Please go line by line through the material and copy each one containing the word "toolbar".
____________________
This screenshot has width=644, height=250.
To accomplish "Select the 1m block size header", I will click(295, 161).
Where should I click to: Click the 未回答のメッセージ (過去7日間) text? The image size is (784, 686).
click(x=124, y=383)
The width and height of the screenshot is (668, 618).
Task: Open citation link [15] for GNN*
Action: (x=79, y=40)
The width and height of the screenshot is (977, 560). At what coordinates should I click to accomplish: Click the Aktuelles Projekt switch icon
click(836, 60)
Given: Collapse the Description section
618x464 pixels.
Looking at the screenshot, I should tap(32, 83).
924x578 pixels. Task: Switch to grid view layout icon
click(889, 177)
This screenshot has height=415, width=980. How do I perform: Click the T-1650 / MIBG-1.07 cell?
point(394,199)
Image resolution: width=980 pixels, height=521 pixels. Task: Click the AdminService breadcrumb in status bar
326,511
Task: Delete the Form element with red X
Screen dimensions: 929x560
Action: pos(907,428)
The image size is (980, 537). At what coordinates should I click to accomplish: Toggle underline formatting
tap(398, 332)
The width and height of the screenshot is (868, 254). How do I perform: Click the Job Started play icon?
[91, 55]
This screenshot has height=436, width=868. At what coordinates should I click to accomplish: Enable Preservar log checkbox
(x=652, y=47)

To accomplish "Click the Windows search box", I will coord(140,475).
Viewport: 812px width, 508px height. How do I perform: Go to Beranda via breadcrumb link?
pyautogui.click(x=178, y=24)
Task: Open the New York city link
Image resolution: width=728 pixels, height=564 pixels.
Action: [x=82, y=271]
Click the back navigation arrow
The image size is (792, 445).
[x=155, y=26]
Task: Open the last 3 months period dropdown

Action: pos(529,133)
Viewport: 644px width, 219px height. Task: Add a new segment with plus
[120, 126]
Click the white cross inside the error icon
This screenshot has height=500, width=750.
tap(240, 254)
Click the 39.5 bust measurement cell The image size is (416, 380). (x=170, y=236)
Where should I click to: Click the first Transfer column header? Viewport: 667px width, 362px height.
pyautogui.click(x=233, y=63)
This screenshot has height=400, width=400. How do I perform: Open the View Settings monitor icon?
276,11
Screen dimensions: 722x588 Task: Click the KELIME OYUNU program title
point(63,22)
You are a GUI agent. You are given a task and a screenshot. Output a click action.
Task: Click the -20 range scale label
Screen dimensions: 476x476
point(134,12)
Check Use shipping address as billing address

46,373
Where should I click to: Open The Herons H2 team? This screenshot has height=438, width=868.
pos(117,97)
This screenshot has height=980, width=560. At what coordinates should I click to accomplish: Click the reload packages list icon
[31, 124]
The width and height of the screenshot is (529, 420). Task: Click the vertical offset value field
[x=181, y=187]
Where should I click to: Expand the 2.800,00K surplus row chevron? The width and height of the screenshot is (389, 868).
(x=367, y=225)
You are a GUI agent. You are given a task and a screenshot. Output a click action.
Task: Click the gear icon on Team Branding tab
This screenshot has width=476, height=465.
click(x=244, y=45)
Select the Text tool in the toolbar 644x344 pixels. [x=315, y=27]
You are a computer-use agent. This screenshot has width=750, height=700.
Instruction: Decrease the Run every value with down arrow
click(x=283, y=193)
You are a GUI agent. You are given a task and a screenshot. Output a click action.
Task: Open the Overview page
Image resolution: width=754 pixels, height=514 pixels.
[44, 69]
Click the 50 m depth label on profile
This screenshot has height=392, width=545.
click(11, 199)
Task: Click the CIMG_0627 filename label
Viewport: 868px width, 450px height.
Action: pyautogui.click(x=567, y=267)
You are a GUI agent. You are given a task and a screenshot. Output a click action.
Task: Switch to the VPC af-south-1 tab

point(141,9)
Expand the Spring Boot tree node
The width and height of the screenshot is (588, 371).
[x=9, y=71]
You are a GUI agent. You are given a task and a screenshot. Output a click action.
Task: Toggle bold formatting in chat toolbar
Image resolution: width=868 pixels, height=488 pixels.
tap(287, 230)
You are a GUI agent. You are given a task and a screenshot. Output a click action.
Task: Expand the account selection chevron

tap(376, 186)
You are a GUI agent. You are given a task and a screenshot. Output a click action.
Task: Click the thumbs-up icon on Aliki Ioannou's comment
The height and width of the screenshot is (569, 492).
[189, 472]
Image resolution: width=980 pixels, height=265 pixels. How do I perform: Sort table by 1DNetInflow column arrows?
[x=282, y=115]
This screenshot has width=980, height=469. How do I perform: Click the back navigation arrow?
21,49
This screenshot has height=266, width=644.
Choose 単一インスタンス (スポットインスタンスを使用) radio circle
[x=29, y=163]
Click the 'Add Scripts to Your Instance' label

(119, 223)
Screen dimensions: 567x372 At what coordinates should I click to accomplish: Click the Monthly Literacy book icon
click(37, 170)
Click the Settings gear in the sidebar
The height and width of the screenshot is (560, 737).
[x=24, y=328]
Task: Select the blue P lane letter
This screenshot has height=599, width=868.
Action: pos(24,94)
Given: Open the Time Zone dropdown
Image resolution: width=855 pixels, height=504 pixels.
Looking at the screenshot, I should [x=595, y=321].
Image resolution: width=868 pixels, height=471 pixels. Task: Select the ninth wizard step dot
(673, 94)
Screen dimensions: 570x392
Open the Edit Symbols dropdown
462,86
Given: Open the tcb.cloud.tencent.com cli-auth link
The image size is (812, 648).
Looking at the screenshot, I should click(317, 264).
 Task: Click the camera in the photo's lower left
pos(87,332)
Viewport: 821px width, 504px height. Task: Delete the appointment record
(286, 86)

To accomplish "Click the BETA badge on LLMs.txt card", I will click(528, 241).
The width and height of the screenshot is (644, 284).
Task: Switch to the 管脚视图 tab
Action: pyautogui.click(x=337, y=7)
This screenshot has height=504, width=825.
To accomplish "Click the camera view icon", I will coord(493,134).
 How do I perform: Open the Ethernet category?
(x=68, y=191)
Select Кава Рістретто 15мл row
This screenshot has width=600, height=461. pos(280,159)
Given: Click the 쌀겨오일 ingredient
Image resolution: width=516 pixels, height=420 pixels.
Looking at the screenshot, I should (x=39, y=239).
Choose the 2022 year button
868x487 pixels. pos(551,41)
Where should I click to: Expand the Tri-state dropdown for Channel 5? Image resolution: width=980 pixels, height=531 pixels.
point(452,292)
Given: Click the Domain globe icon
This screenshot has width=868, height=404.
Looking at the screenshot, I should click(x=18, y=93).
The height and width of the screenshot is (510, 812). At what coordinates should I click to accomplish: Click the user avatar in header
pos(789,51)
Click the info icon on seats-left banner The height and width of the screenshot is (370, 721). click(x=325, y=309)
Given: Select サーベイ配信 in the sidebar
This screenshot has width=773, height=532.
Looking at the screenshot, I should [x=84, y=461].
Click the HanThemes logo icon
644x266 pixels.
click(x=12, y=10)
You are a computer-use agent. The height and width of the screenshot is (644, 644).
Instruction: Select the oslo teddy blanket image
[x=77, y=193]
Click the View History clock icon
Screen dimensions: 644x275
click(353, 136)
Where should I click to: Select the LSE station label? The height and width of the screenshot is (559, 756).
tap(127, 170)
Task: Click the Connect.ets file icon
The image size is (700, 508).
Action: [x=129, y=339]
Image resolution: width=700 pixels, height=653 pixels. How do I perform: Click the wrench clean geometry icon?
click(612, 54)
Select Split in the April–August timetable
____________________
- Output below:
Select the Text tool in the toolbar 644x344 pixels. [x=315, y=27]
Task: Toggle bold formatting in chat toolbar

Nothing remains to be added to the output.